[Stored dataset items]
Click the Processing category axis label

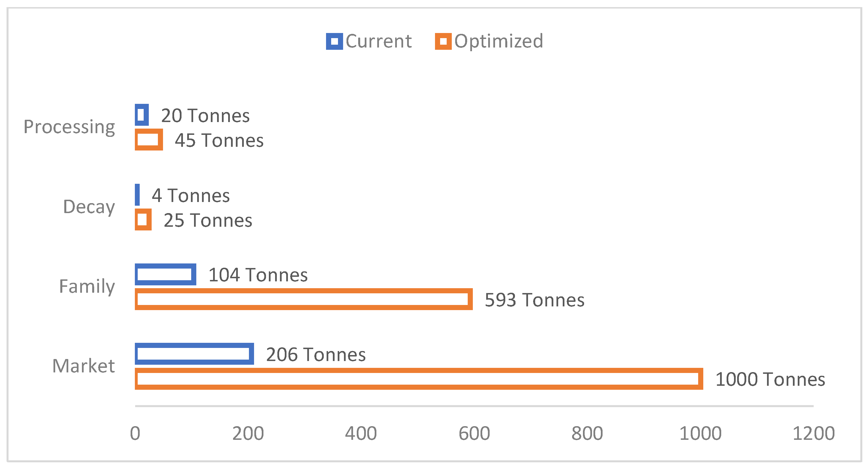pos(69,127)
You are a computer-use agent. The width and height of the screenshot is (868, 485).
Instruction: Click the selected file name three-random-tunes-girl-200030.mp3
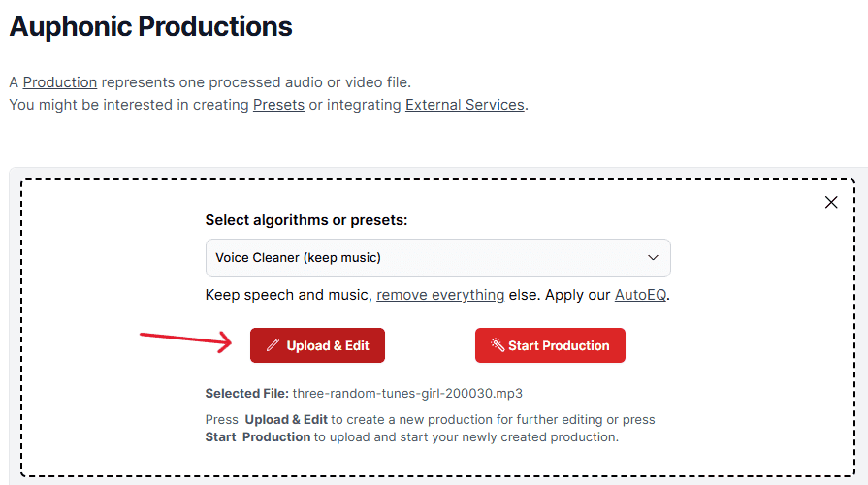tap(407, 394)
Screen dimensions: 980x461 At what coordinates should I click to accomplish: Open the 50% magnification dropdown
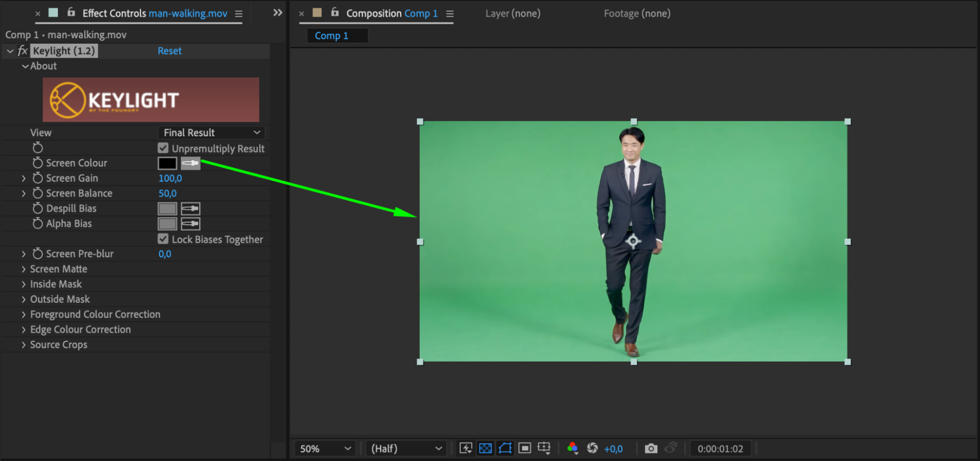(x=325, y=448)
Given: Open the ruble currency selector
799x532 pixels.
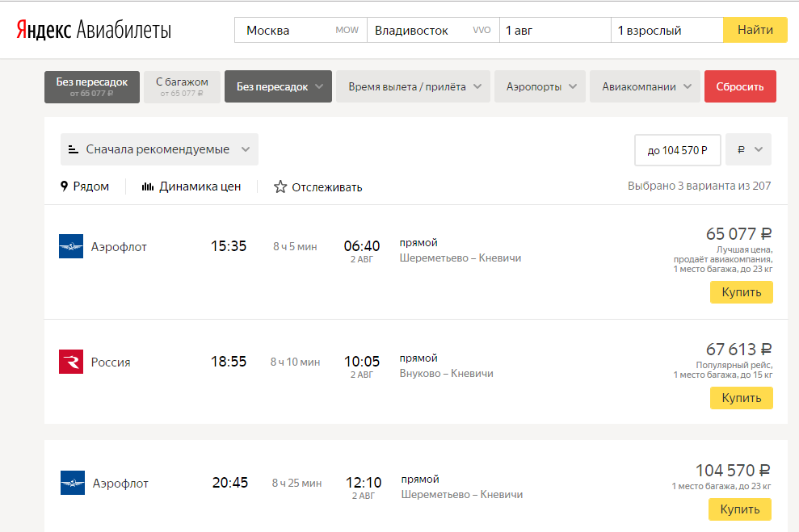Looking at the screenshot, I should (x=749, y=149).
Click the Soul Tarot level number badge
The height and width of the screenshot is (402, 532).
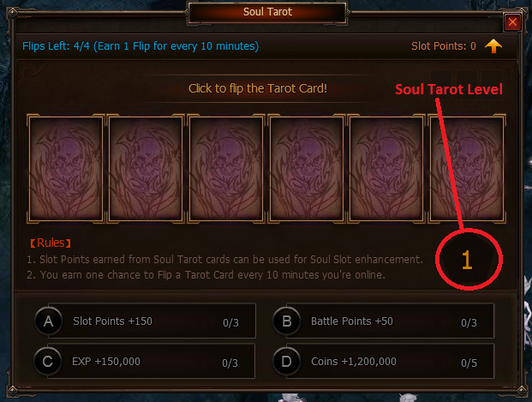click(467, 260)
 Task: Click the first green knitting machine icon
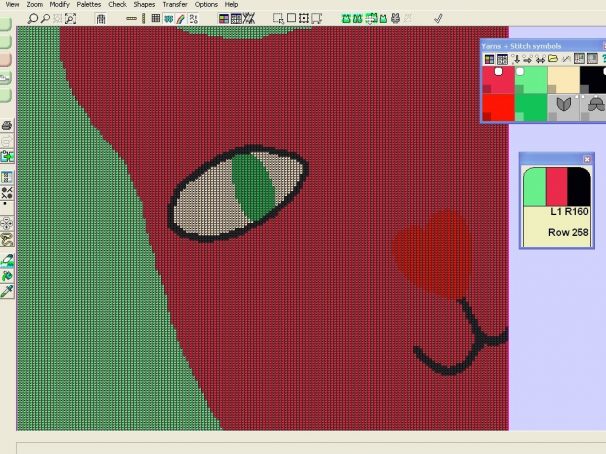pyautogui.click(x=346, y=18)
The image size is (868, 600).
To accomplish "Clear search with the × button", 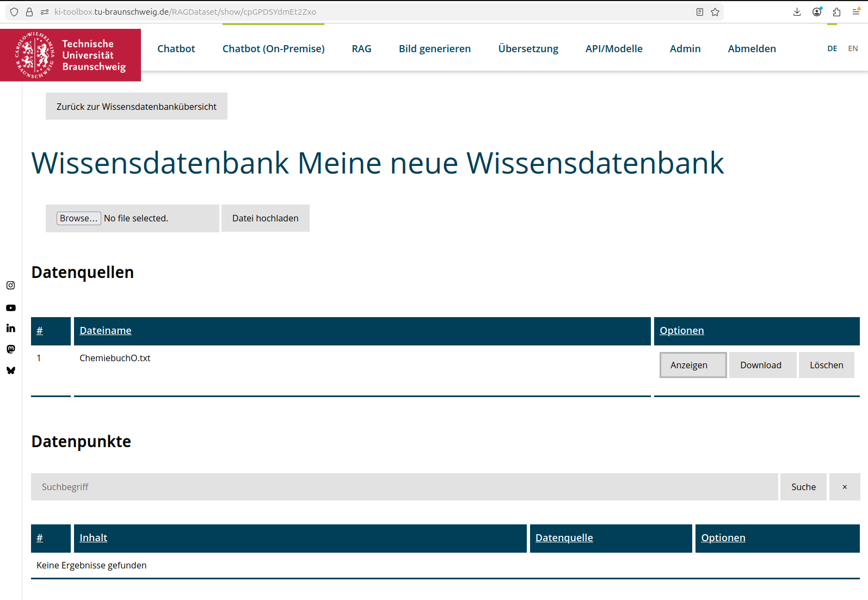I will [844, 487].

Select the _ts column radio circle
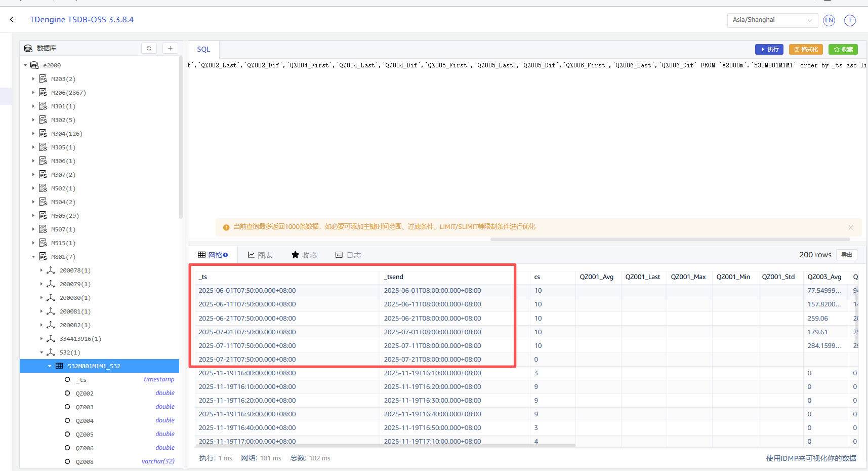67,380
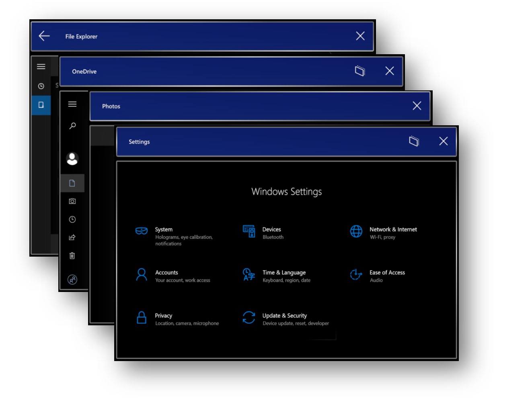Screen dimensions: 532x398
Task: Go back using File Explorer's back arrow
Action: 44,36
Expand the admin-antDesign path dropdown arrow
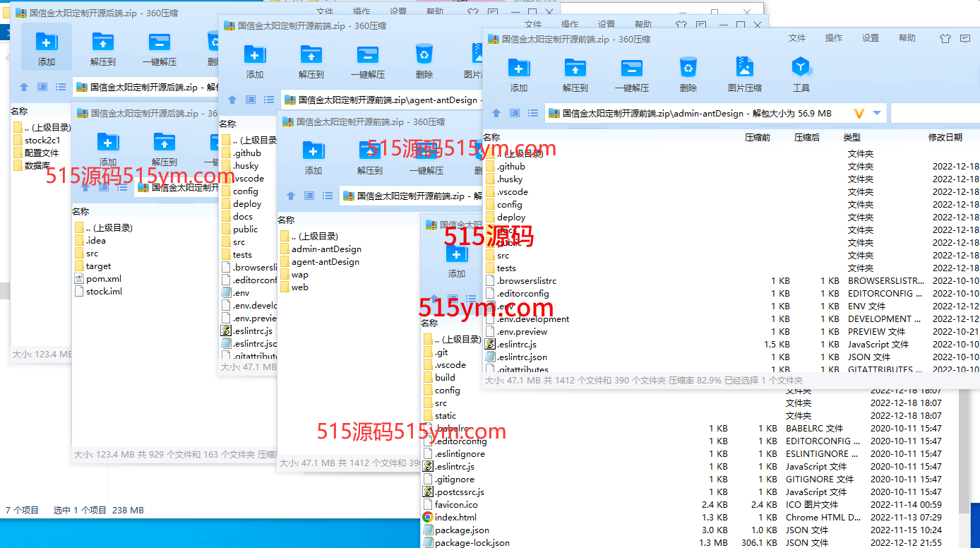The width and height of the screenshot is (980, 548). (x=877, y=113)
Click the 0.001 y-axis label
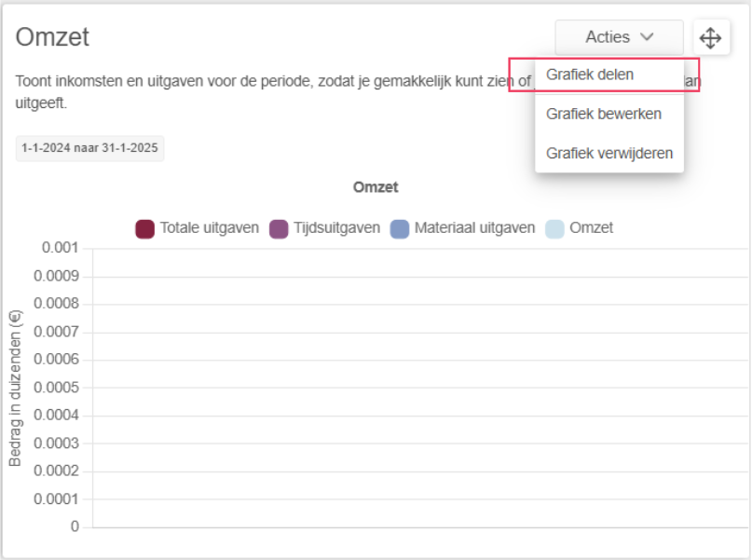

### What needs to be done
With the pictures removed, print only the lines starting at the line that has "Instruction: Click the" and ending at the line that has "The image size is (868, 600).", both ends included, exactly as they stand above.

### Solved exercise
Instruction: Click the selected file name three-random-tunes-girl-200030.mp3
tap(407, 394)
Screen dimensions: 980x461 At what coordinates should I click to accomplish: Open the 50% magnification dropdown
(x=325, y=448)
Given: Open the ruble currency selector
799x532 pixels.
Looking at the screenshot, I should (x=749, y=149).
Click the Soul Tarot level number badge
The height and width of the screenshot is (402, 532).
click(467, 260)
 Task: Click the first green knitting machine icon
pyautogui.click(x=346, y=18)
The image size is (868, 600).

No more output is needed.